Exercise: Nothing but the lines from the one that holds "Select the Crop tool" through the end of the material should be repeated, each exactly as it stands, and pictures stay out.

Source data:
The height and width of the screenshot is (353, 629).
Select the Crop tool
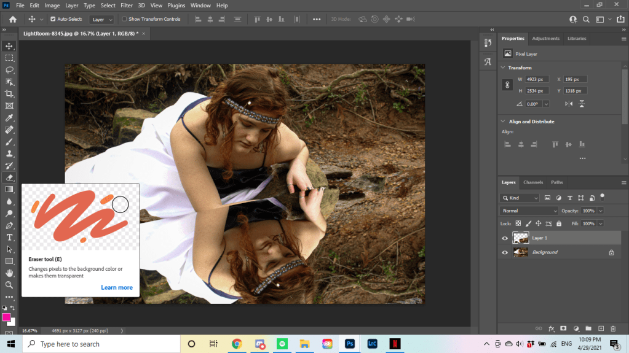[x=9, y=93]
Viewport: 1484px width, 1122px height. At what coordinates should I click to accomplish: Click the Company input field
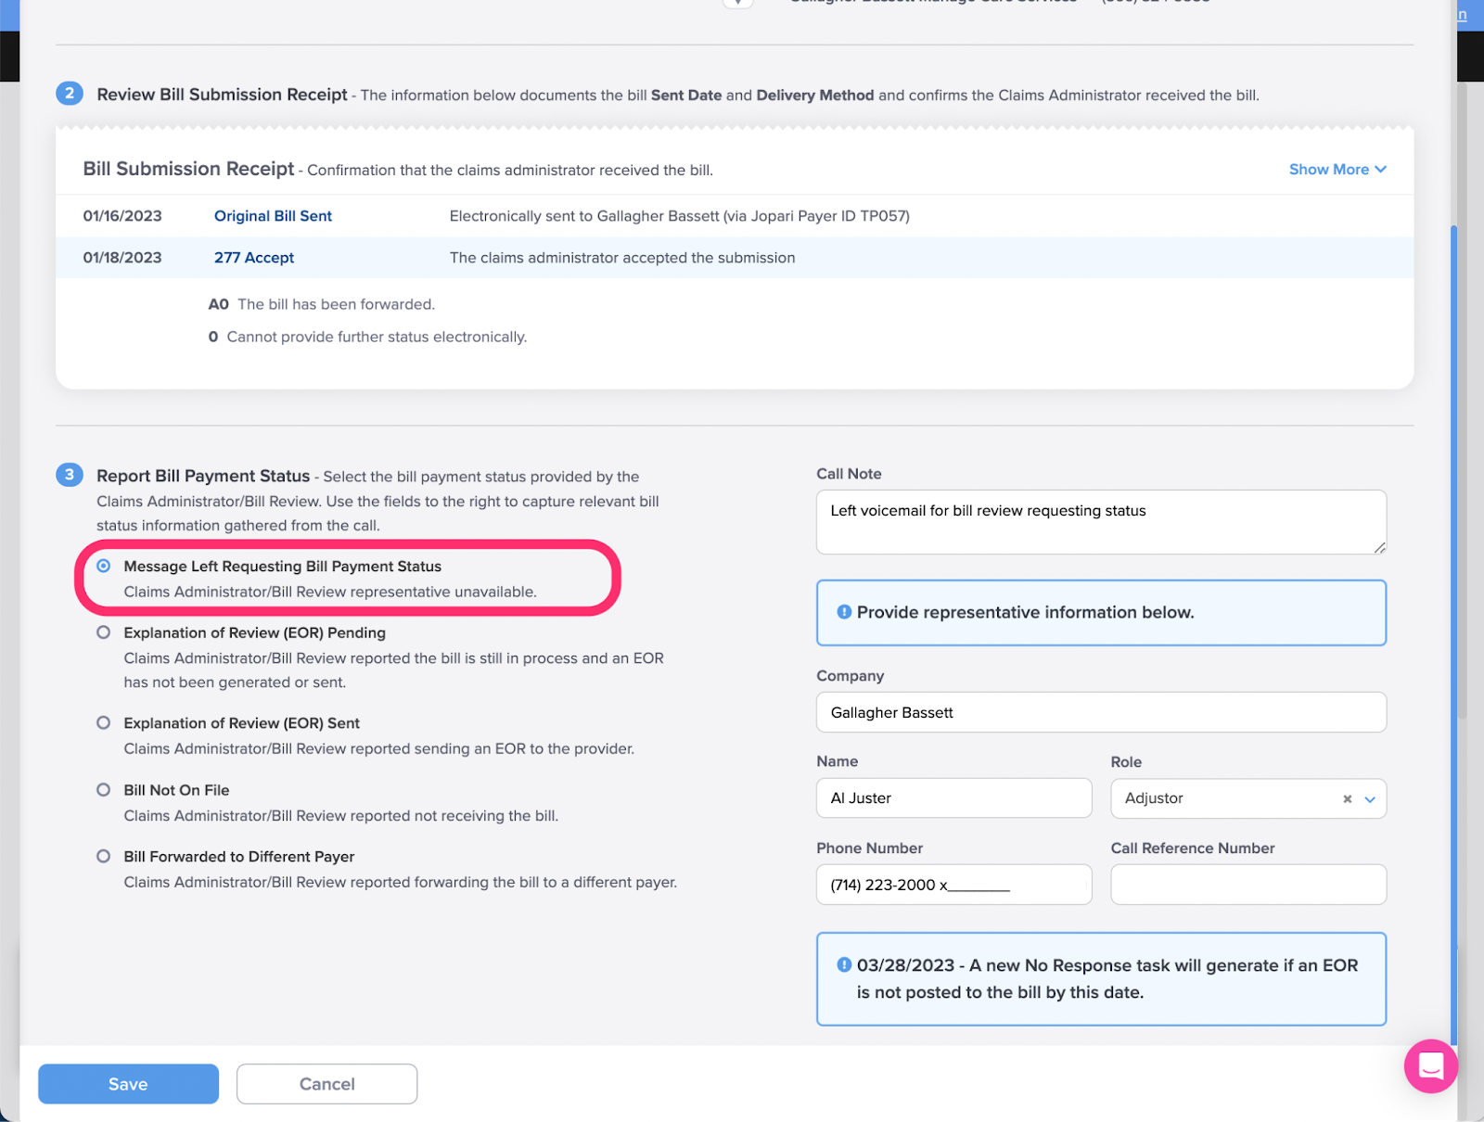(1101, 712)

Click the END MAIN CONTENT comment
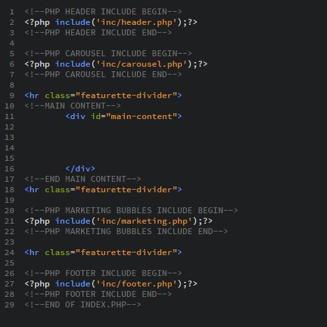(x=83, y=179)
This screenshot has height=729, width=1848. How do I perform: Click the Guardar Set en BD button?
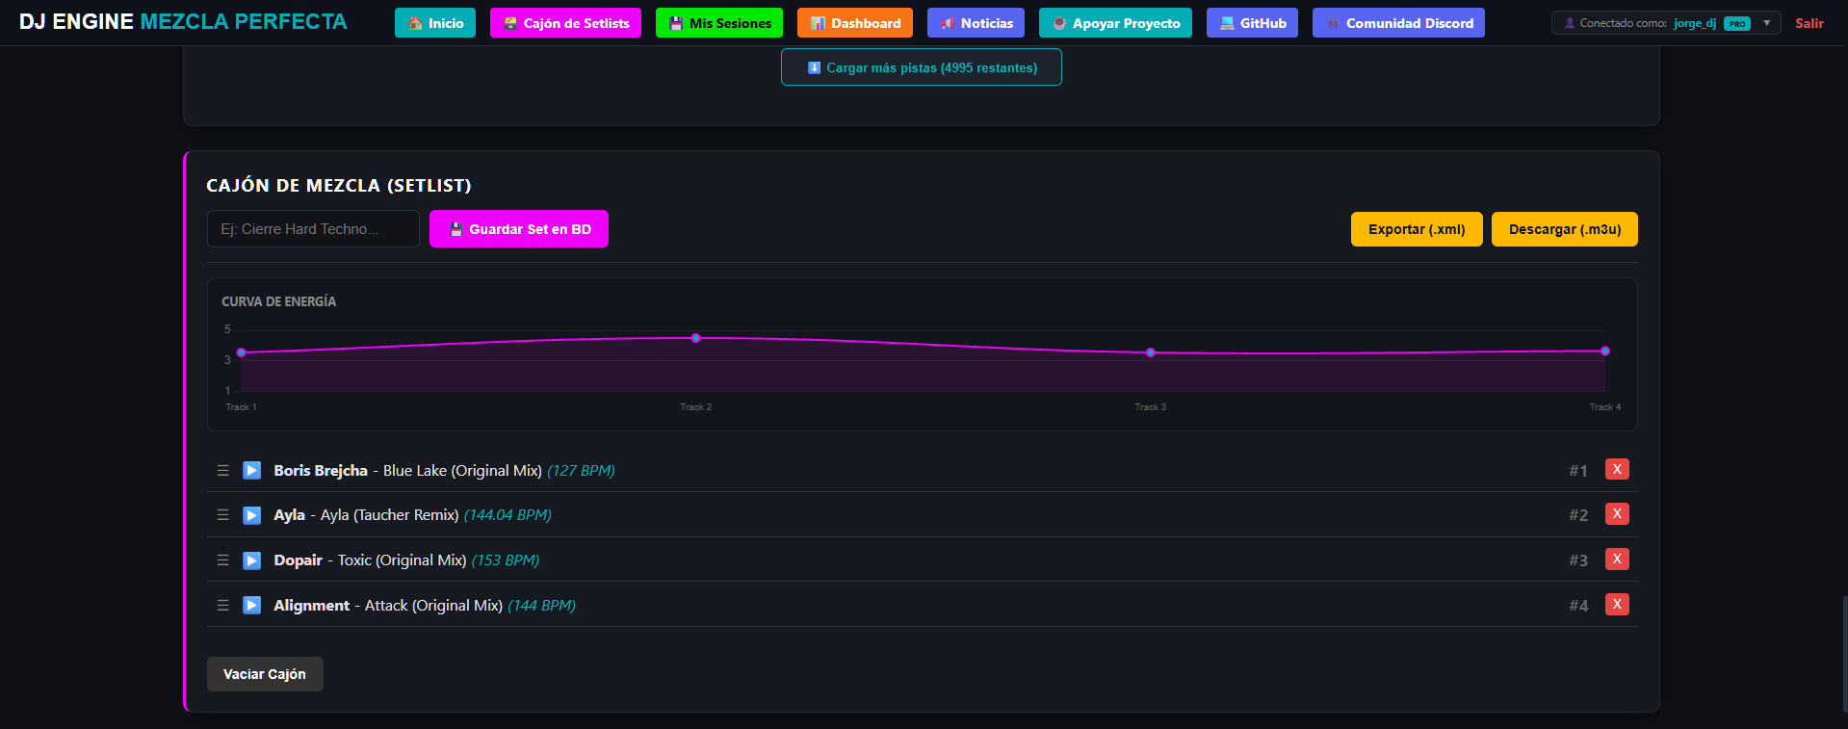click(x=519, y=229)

Exercise result:
Select the Crop tool
[x=9, y=93]
Viewport: 1484px width, 1122px height. At what coordinates should I click to accomplish: Click the Company input field
(1101, 712)

Click the END MAIN CONTENT comment
(x=83, y=179)
This screenshot has height=729, width=1848. How do I perform: Click the Guardar Set en BD button?
click(x=519, y=229)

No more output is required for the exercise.